The Daily Californian
August 25, 2000
CANDIDATE SPICES UP ELECTIONS: VICE PRESIDENTIAL CANDIDATE BRINGS POLITICAL DRAMA
The hoopla and pageantry of this month's major national conventions may have been fun to watch, but it masked the pervasive feeling that the Democratic and Republican parties lack the conflict and drama that once sparked public obsession with politics.
Just a few weeks earlier, however, a minor party made up for that lack of drama with all the staples of good old-fashioned politics--screaming delegates, late-night meetings, mutiny, and in the end, a fight for millions of dollars that only the courts can resolve. In the middle of it all, a Berkeley resident closely affiliated with the university clings to his dreams of the vice presidency.
You may not have heard of him--yet--but Nat Goldhaber is in fact running for vice president--yes, of the United States. A UC Berkeley alumnus, Goldhaber has a house in the Berkeley Hills and serves on the executive board of the College of Letters and Science. He has headed the Pennsylvania Public Utilities Commission and developed Local Area Networks, making his money in classic Silicon Valley style by creating products and selling them to larger companies such as Sun Microsystems.
In his free time, he is the running mate of John Hagelin, a Harvard-educated nuclear physicist in the midst of his third bid for the presidency. But controversy has enveloped Goldhaber's Reform Party. At this summer's party convention, Hagelin and Goldhaber supporters walked out of the convention hall in protest of another potential nominee, Pat Buchanan. Now both Hagelin and Buchanan herald themselves as the party's true nominees--a dispute that may take months to resolve.
"Buchanan is a piece of work," Goldhaber says by cellular phone from Lake Tahoe. "His tactics are reminiscent of the National Socialist Party. He thought he could take it over with brute force. He sent his goons in to intimidate the state organizations and created an alternative party, then declared it was the Reform Party. Man, it felt like the '60s."
What is left, then, are two rather large-scale campaigns. Each waves the banner of the Reform Party, founded by Ross Perot. As both parties make their way across the country on the campaign trail, officials in every state choose which one will carry the Reform Party title by pulling one name, at random, out of a hat.

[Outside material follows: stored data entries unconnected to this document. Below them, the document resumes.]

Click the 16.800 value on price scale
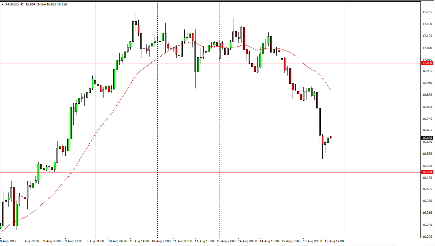Viewport: 435px width, 246px height. (x=427, y=107)
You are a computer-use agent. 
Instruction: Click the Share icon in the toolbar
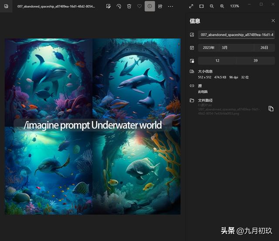pos(160,6)

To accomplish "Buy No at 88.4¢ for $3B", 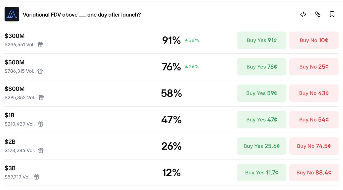I will click(314, 173).
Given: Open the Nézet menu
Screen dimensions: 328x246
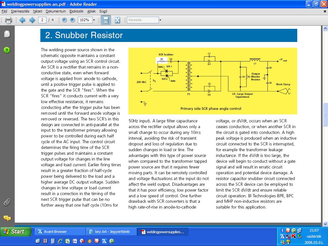Looking at the screenshot, I should [x=37, y=11].
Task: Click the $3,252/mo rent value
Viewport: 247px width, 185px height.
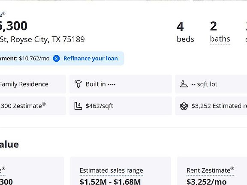Action: point(207,182)
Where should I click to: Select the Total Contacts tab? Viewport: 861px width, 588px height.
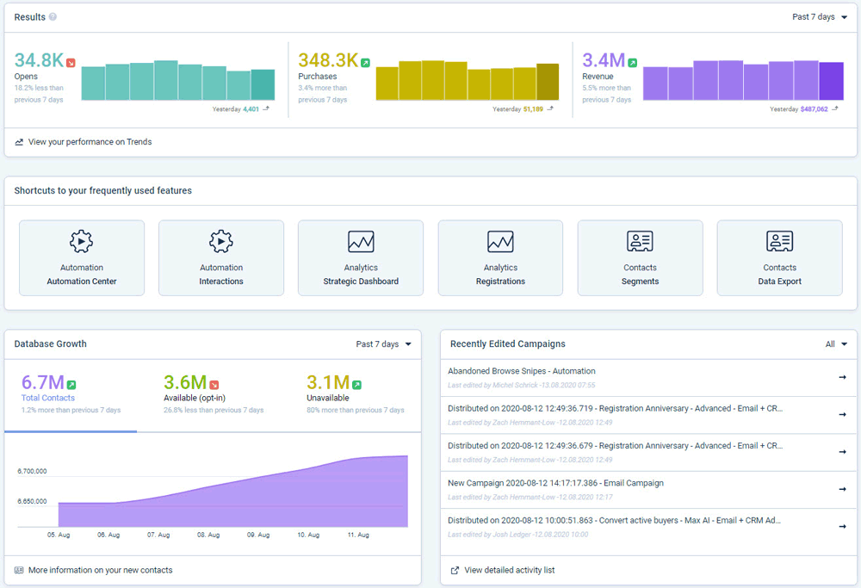(x=48, y=398)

Goldhaber's ticket also represents the Natural Law Party, whose platform includes an appeal for holistic medicine and meditation. His Reform Party platform, he says, is based on several fundamental tenets such as campaign finance reform....
His ties to UC Berkeley become clear when he speaks of the party's educational goals.
"I have always believed that there is such spectacular intellectual capital within the university environment that it's possible to use them for profit making," he says. "Let's turn ideas into companies. One of the really fascinating issues is the power of American higher education to draw the finest minds from around the world."
He also calls for a foreign policy approach that emphasizes non-intervention.
"People around the world never hate us because we hold democracy and freedom high--they hate us because we're interfering in their internal affairs," he says. "We have to be very, very careful in how we deploy our might and how we foster the notions of freedom in the other nations." ...
When asked if he would enjoy debating other candidates, including U.S. Sen. Joe Lieberman, D-Conn., and Dick Cheney--the two major parties' vice presidential nominees, he relishes the thought and says he would be "honored and pleased."
The chances of such a debate occurring, however, are slim. New rules ban all candidates from debate unless they garner at least 15 percent of the public vote in reputable opinion polls--a daunting task for most minor parties.
"Fifteen is a carefully calculated percentage which makes it impossible," he says. "It's a self-fulfilling prophecy. It's a preposterous demand and the third parties don't have an opportunity to share their ideas with the people. In countries around the world where we demand fair elections, we demand that third parties be heard in the debate--we are preposterously hypocritical."